Saved entries:
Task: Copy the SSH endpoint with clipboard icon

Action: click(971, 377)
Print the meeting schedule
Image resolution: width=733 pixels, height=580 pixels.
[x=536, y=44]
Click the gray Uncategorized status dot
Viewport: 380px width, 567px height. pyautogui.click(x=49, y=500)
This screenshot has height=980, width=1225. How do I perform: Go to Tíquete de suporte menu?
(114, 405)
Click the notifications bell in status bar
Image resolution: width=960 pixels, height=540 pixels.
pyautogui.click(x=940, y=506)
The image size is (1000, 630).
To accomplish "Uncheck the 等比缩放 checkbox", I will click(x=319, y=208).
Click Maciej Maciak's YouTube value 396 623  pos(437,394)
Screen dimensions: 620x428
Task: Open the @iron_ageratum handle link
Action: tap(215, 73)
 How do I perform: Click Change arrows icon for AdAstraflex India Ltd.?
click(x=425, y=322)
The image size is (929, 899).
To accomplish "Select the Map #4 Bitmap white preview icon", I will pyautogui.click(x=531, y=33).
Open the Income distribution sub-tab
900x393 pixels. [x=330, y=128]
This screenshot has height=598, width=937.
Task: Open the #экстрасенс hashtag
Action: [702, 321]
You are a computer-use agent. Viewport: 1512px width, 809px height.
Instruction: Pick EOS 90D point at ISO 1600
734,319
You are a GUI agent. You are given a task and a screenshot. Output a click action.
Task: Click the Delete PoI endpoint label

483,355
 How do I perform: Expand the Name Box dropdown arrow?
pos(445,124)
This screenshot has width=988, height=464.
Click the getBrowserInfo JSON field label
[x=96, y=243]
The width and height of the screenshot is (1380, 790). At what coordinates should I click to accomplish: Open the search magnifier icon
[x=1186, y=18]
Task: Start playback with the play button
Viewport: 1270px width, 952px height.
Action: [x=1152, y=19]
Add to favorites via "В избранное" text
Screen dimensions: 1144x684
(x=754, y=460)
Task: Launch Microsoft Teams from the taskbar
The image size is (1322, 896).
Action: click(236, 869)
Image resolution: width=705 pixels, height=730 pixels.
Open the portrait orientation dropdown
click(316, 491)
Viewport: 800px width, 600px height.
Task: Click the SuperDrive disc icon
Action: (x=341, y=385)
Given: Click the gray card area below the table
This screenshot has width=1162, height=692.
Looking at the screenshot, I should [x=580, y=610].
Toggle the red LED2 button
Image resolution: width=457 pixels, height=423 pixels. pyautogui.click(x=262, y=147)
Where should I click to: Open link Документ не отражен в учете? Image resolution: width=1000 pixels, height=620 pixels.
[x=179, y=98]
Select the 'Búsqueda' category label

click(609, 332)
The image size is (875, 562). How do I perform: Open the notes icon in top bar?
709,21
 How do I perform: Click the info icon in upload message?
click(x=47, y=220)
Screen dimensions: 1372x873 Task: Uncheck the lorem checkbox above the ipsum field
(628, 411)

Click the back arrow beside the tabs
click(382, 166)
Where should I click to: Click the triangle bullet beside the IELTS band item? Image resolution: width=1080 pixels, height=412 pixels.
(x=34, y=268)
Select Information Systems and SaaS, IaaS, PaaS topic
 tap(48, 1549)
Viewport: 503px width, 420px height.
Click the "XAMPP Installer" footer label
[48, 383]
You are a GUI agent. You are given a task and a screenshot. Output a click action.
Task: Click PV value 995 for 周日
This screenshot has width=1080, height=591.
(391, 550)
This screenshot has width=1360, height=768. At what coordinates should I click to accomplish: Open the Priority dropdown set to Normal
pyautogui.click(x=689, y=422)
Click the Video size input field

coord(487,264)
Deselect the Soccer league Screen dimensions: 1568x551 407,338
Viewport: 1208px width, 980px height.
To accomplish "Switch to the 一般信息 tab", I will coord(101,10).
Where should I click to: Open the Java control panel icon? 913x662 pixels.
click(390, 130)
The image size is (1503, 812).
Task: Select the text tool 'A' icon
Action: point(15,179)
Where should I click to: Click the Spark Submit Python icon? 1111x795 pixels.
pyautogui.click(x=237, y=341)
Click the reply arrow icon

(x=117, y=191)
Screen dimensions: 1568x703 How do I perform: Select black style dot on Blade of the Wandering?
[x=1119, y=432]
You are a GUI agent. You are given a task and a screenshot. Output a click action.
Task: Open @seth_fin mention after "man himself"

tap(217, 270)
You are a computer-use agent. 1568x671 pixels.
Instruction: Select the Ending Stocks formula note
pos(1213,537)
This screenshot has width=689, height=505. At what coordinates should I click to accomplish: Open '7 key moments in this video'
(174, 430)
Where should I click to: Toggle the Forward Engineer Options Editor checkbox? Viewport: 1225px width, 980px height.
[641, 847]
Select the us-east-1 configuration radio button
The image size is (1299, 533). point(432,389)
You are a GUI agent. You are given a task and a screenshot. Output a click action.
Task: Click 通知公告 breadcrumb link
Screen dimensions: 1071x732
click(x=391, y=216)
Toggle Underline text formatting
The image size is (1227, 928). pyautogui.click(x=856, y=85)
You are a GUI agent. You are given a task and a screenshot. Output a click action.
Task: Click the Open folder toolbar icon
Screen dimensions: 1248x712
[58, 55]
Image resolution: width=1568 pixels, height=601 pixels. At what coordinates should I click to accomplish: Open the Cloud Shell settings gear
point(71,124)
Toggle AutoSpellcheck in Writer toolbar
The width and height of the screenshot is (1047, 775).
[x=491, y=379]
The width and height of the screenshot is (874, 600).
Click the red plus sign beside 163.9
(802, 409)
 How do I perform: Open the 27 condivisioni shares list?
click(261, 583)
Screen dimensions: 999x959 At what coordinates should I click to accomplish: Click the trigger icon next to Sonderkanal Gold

What needs to be done:
Every record above is to be copied out exactly.

Answer to the problem:
Task: Copy the SSH endpoint with clipboard icon

Action: click(971, 377)
Print the meeting schedule
Image resolution: width=733 pixels, height=580 pixels.
[x=536, y=44]
Click the gray Uncategorized status dot
Viewport: 380px width, 567px height. pyautogui.click(x=49, y=500)
This screenshot has height=980, width=1225. How do I perform: Go to Tíquete de suporte menu?
(114, 405)
Click the notifications bell in status bar
Image resolution: width=960 pixels, height=540 pixels.
pyautogui.click(x=940, y=506)
The image size is (1000, 630).
To accomplish "Uncheck the 等比缩放 checkbox", I will click(x=319, y=208).
Click Maciej Maciak's YouTube value 396 623  pos(437,394)
Screen dimensions: 620x428
Task: Open the @iron_ageratum handle link
Action: tap(215, 73)
 How do I perform: Click Change arrows icon for AdAstraflex India Ltd.?
click(x=425, y=322)
The image size is (929, 899).
To accomplish "Select the Map #4 Bitmap white preview icon", I will pyautogui.click(x=531, y=33).
Open the Income distribution sub-tab
900x393 pixels. [x=330, y=128]
This screenshot has height=598, width=937.
Task: Open the #экстрасенс hashtag
Action: [702, 321]
You are a computer-use agent. Viewport: 1512px width, 809px height.
Instruction: Pick EOS 90D point at ISO 1600
734,319
You are a GUI agent. You are given a task and a screenshot. Output a click action.
Task: Click the Delete PoI endpoint label

483,355
 How do I perform: Expand the Name Box dropdown arrow?
pos(445,124)
This screenshot has width=988, height=464.
Click the getBrowserInfo JSON field label
[x=96, y=243]
The width and height of the screenshot is (1380, 790). At what coordinates should I click to accomplish: Open the search magnifier icon
[x=1186, y=18]
Task: Start playback with the play button
Viewport: 1270px width, 952px height.
Action: [x=1152, y=19]
Add to favorites via "В избранное" text
Screen dimensions: 1144x684
(x=754, y=460)
Task: Launch Microsoft Teams from the taskbar
The image size is (1322, 896).
Action: click(236, 869)
Image resolution: width=705 pixels, height=730 pixels.
Open the portrait orientation dropdown
click(316, 491)
Viewport: 800px width, 600px height.
Task: Click the SuperDrive disc icon
Action: (x=341, y=385)
Given: Click the gray card area below the table
This screenshot has width=1162, height=692.
Looking at the screenshot, I should [x=580, y=610].
Toggle the red LED2 button
Image resolution: width=457 pixels, height=423 pixels. pyautogui.click(x=262, y=147)
Where should I click to: Open link Документ не отражен в учете? Image resolution: width=1000 pixels, height=620 pixels.
[x=179, y=98]
Select the 'Búsqueda' category label

click(609, 332)
The image size is (875, 562). How do I perform: Open the notes icon in top bar?
709,21
 How do I perform: Click the info icon in upload message?
click(x=47, y=220)
Screen dimensions: 1372x873 Task: Uncheck the lorem checkbox above the ipsum field
(628, 411)

Click the back arrow beside the tabs
click(382, 166)
Where should I click to: Click the triangle bullet beside the IELTS band item? Image resolution: width=1080 pixels, height=412 pixels.
(x=34, y=268)
Select Information Systems and SaaS, IaaS, PaaS topic
 tap(48, 1549)
Viewport: 503px width, 420px height.
Click the "XAMPP Installer" footer label
[48, 383]
You are a GUI agent. You are given a task and a screenshot. Output a click action.
Task: Click PV value 995 for 周日
This screenshot has width=1080, height=591.
(391, 550)
This screenshot has width=1360, height=768. At what coordinates should I click to accomplish: Open the Priority dropdown set to Normal
pyautogui.click(x=689, y=422)
Click the Video size input field

coord(487,264)
Deselect the Soccer league Screen dimensions: 1568x551 407,338
Viewport: 1208px width, 980px height.
To accomplish "Switch to the 一般信息 tab", I will coord(101,10).
Where should I click to: Open the Java control panel icon? 913x662 pixels.
click(390, 130)
The image size is (1503, 812).
Task: Select the text tool 'A' icon
Action: point(15,179)
Where should I click to: Click the Spark Submit Python icon? 1111x795 pixels.
pyautogui.click(x=237, y=341)
Click the reply arrow icon

(x=117, y=191)
Screen dimensions: 1568x703 How do I perform: Select black style dot on Blade of the Wandering?
[x=1119, y=432]
You are a GUI agent. You are given a task and a screenshot. Output a click action.
Task: Open @seth_fin mention after "man himself"

tap(217, 270)
You are a computer-use agent. 1568x671 pixels.
Instruction: Select the Ending Stocks formula note
pos(1213,537)
This screenshot has width=689, height=505. At what coordinates should I click to accomplish: Open '7 key moments in this video'
(174, 430)
Where should I click to: Toggle the Forward Engineer Options Editor checkbox? Viewport: 1225px width, 980px height.
[641, 847]
Select the us-east-1 configuration radio button
The image size is (1299, 533). point(432,389)
You are a GUI agent. You are given a task and a screenshot. Output a click action.
Task: Click 通知公告 breadcrumb link
Screen dimensions: 1071x732
click(x=391, y=216)
Toggle Underline text formatting
The image size is (1227, 928). pyautogui.click(x=856, y=85)
You are a GUI agent. You are given a task and a screenshot. Output a click action.
Task: Click the Open folder toolbar icon
Screen dimensions: 1248x712
[58, 55]
Image resolution: width=1568 pixels, height=601 pixels. At what coordinates should I click to accomplish: Open the Cloud Shell settings gear
point(71,124)
Toggle AutoSpellcheck in Writer toolbar
The width and height of the screenshot is (1047, 775).
[x=491, y=379]
The width and height of the screenshot is (874, 600).
Click the red plus sign beside 163.9
(802, 409)
 How do I perform: Open the 27 condivisioni shares list?
click(261, 583)
Screen dimensions: 999x959 At what coordinates should I click to accomplish: Click the trigger icon next to Sonderkanal Gold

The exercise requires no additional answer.